6. En se déterminant ainsi, par des motifs insuffisants à caractériser l'existence du préjudice indemnisé, la cour d'appel n'a pas donné de base légale à sa décision.
Portée et conséquences de la cassation
7. Après avis donné aux parties, conformément à l'article 1015 du code de procédure civile, il est fait application des articles L. 411-3, alinéa 2, du code de l'organisation judiciaire et 627 du code de procédure civile.
8. L'intérêt d'une bonne administration de la justice justifie, en effet, que la Cour de cassation statue au fond.

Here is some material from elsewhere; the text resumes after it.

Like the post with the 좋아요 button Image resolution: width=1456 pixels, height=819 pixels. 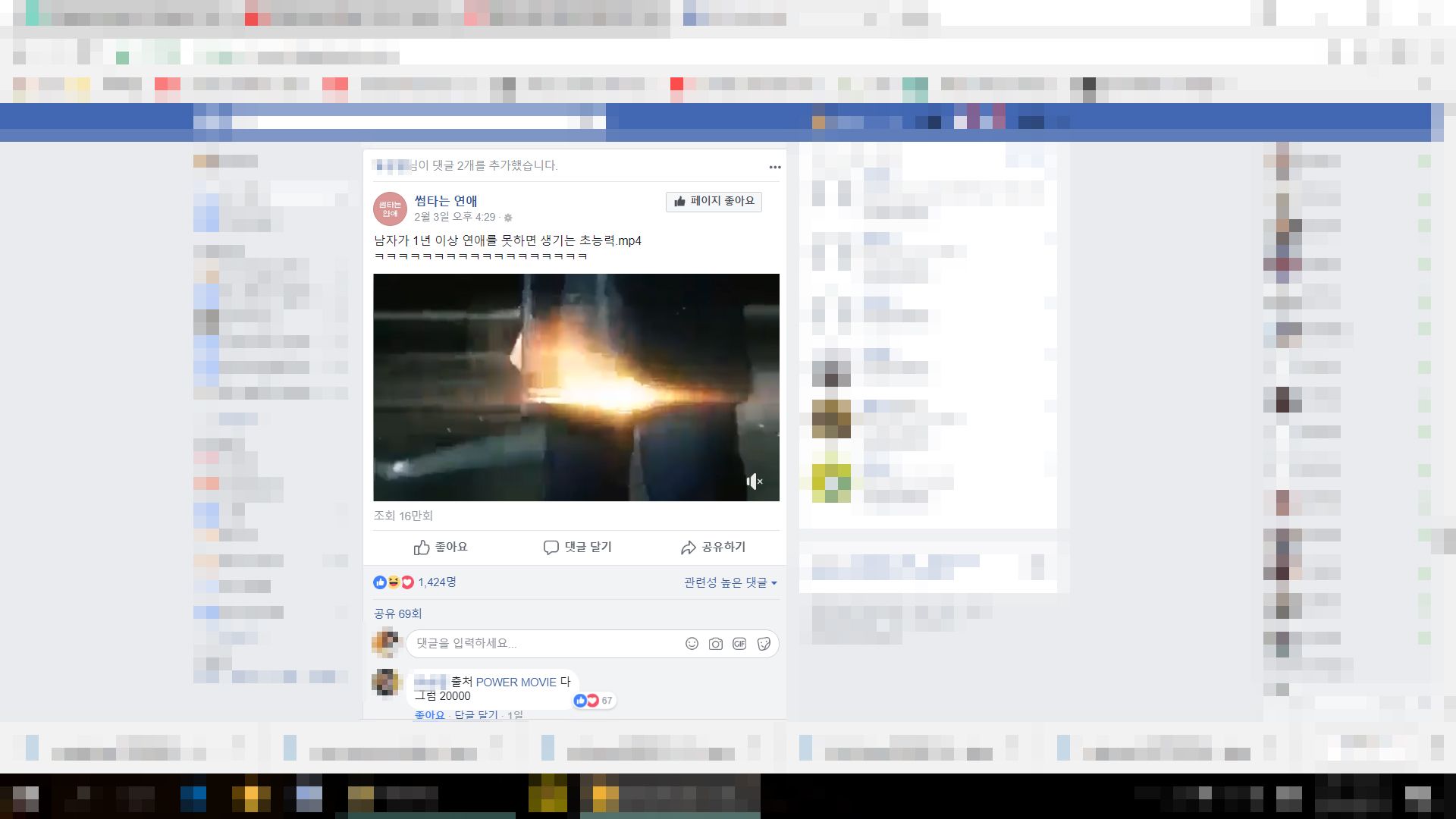[441, 547]
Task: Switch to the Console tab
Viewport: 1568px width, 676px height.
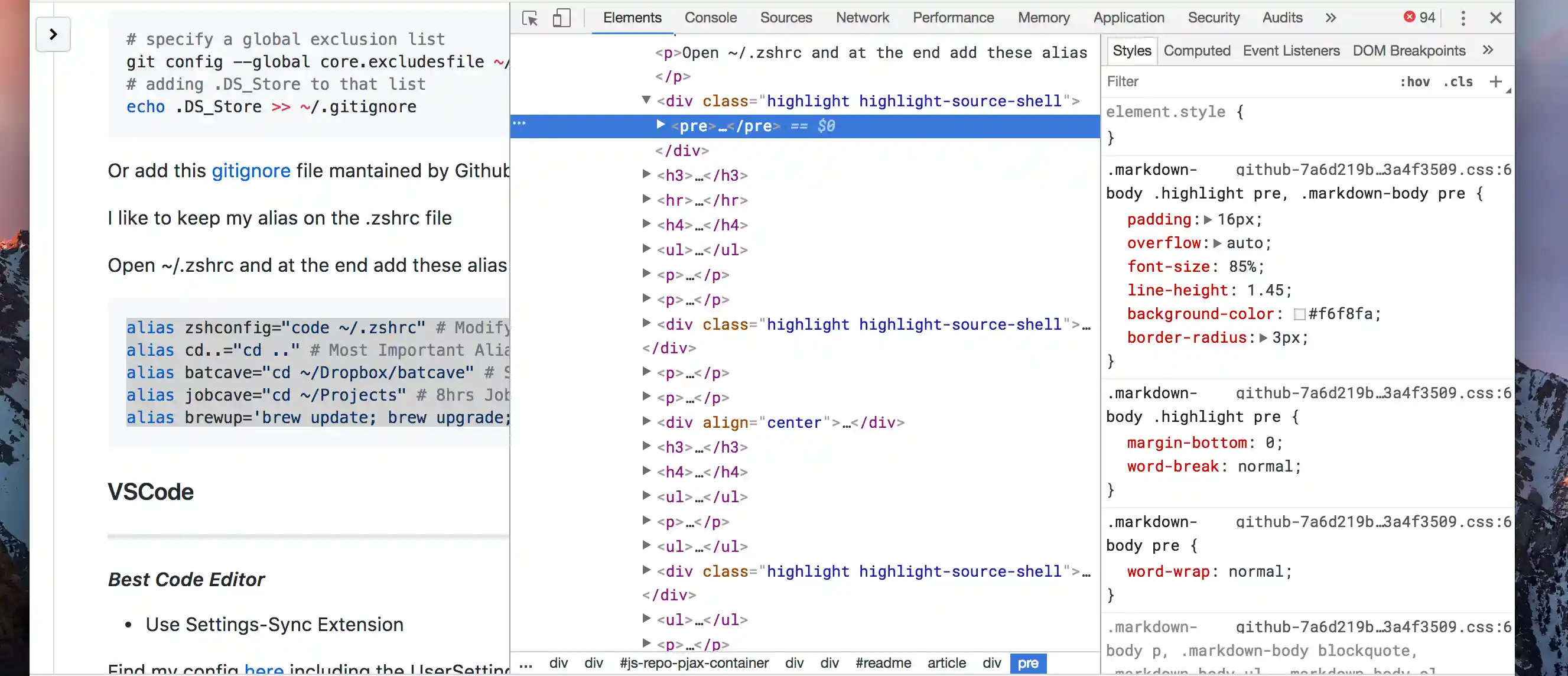Action: pos(710,18)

9. En l'absence de toute pièce objectivant la perspective, au moment du fait dommageable, d'une reprise d'emploi, après la cessation de toute activité professionnelle pendant vingt ans, la demande d'indemnisation formée par Mme [F] au titre d'une perte de chance de gains professionnels actuels ne peut qu'être rejetée.
PAR CES MOTIFS, la Cour :
CASSE ET ANNULE, mais seulement en ce qu'il inclut la somme de 30 420 euros au titre de la perte de chance de gains professionnels actuels dans la somme de 376 665,29 euros à laquelle il fixe le préjudice corporel de Mme [F], et en ce qu'il inclut cette somme de 30 420 euros dans la somme de 268 791,67 euros à laquelle il condamne l'ONIAM au profit de Mme [F], l'arrêt rendu le 12 mai 2022, entre les parties, par la cour d'appel d'Aix-en-Provence ;
DIT n'y avoir lieu à renvoi ;
Fixe le préjudice corporel global de Mme [F], hors poste d'assistance par tierce personne, à la somme de 346 245,29 euros ;
Dit que l'indemnité revenant à Mme [F] s'établit à 238 371,67 euros ;
Condamne l'ONIAM à payer à Mme [B] la somme de 238 371,67 euros, sauf à déduire les provisions versées, avec intérêts au taux légal à compter du prononcé du jugement, soit le 26 septembre 2019 à hauteur de 170 035,88 euros et du prononcé de l'arrêt soit le 12 mai 2022 à hauteur de 68 335,79 euros ;
Condamne Mme [F] aux dépens exposés devant la Cour de cassation ;
En application de l'article 700 du code de procédure civile, rejette les demandes ;
Dit que sur les diligences du procureur général près la Cour de cassation, le présent arrêt sera transmis pour être transcrit en marge ou à la suite de l'arrêt partiellement cassé ;
Ainsi fait et jugé par la Cour de cassation, première chambre civile, et prononcé par le président en son audience publique du treize septembre deux mille vingt-trois et signé par lui et Mme Vignes, greffier de chambre, qui a assisté au prononcé de l'arrêt.